I Read King v. Whitmer and…Yikes

I’m reading the opinion in King v. Whitmer, and it’s a ride. If I’d been assigned this in law school, I would have refused to believe it was a real case.

Some of my favorite parts so far:

Image: blog post title and URL over notebook and textbook.

“Plaintiffs’ lawyers argue that no attorney can be sanctioned whose name appeared only in typewritten form.”

This is some sovereign citizen nonsense flavored horse paste, right here. Can they also not be sanctioned because they typed their names in all caps?

(Ask me to yell about the “sovereign citizen” movement sometime if you really want some entertainment.)

L. Lin Wood tries to claim he shouldn’t be sanctioned because he had no idea Sidney Powell put his name on the paperwork until he read about it in the newspaper.
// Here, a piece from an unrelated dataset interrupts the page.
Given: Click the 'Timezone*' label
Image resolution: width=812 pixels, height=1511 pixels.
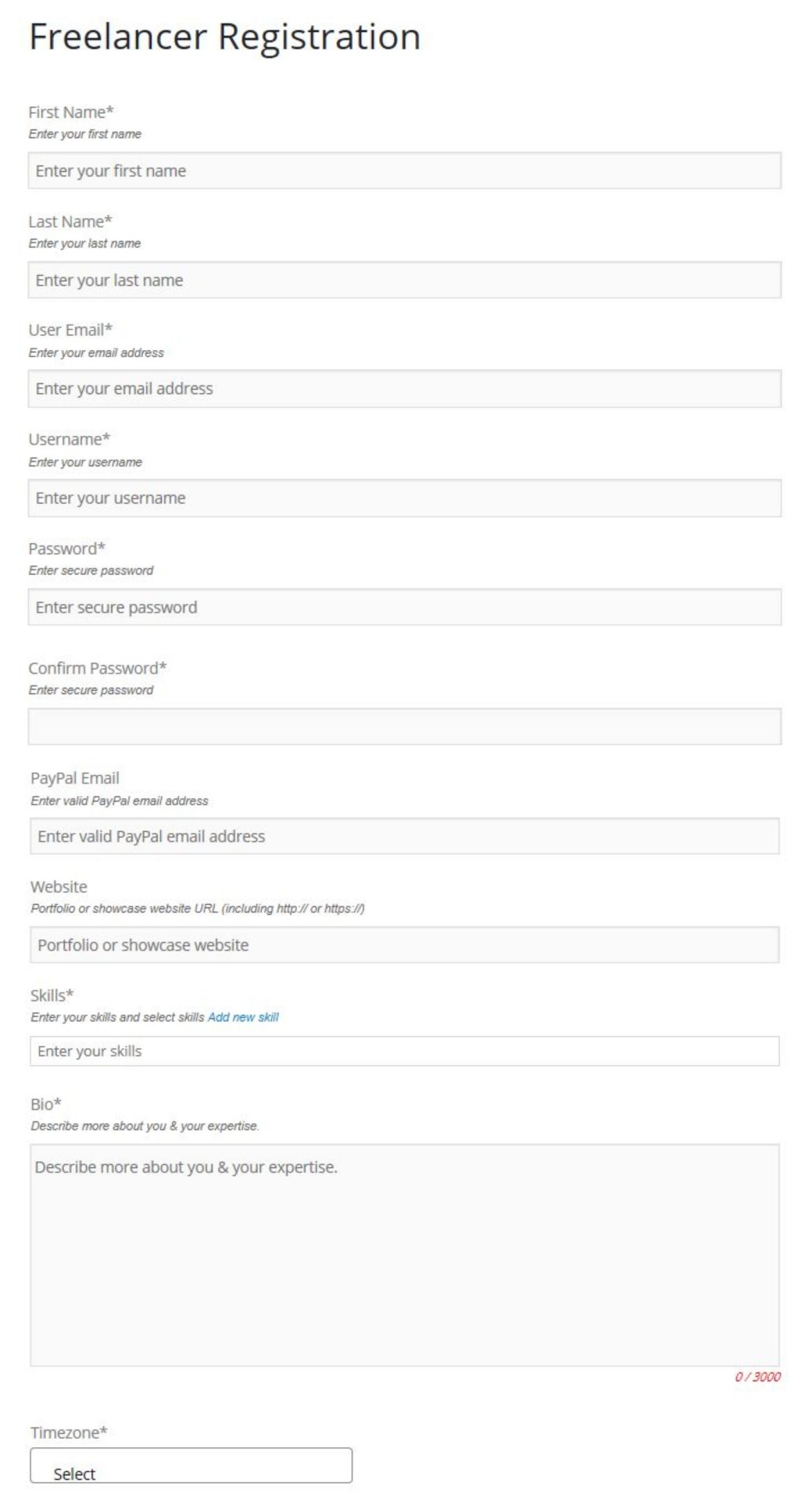Looking at the screenshot, I should (x=69, y=1432).
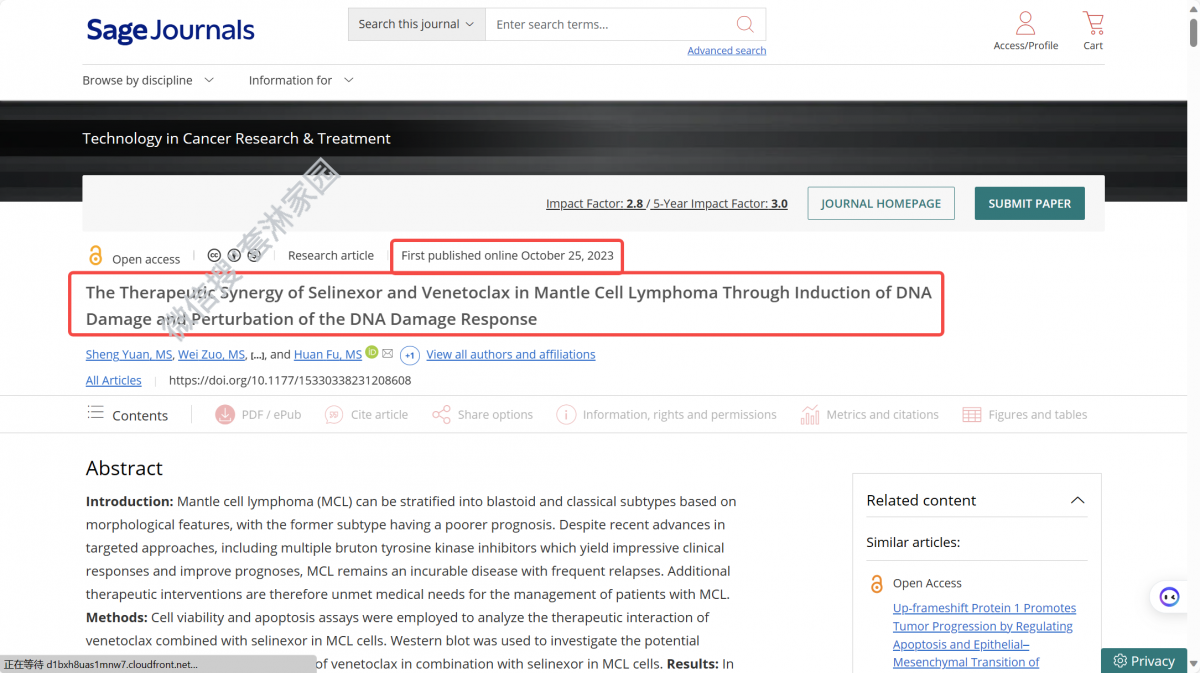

Yet “at no time between [January 5] and the July 12 hearing did Wood ever notify the Court that he had been impermissibly included as counsel for Plaintiffs in this action.”

Oh, and Wood tweeted on January 5, the day the motion for sanctions was filed, that it was unfair the City of Detroit was seeking sanctions against him. Fastest paper ever.

“[T]he Court finds it exceedingly difficult to believe that Rohl read an 830-page complaint in just “well over an hour” on the day he filed it.”

Even if Rohl is some kind of badass speed reader, the Court concludes, reading 830 pages the day of filing is not making a “reasonable inquiry” into the contents of what you’re filing. Especially when there are 830 pages of them.

(Would that we could get this kind of reasoning on 28 U.S.C. 2254(d)(1) IAC claims, but I digress.)

Heads up: Only spending “five hours” on a matter while working from home, or doing nothing at all but letting someone else put your name on a filing because they need someone with a Michigan law license and a pulse, won’t get you out of being sanctioned either, kids.

It’s like every lawyer on this thing thinks the best possible argument against “you filed an utterly frivolous claim” is “I’m too bad at lawyering to know better.”

Variation on a theme: Plaintiffs’ lawyers try various claims that a certain motion (the safe harbor motion) wasn’t sent to them properly – wrong address, wrong ZIP code, and so on. Yet the addresses used were the exact same ones the lawyers listed on their own filings.

“I’m so bad at lawyering I don’t even know my own address” is not the slam dunk these folks seem to think it is.

The test for when a district court can issue sanctions sua sponte is called the “Big Yank” test, after Big Yank Corp. v. Liberty Mut. Fire Ins. Co., 125 F.3d 308 (6th Cir. 1997). I love this.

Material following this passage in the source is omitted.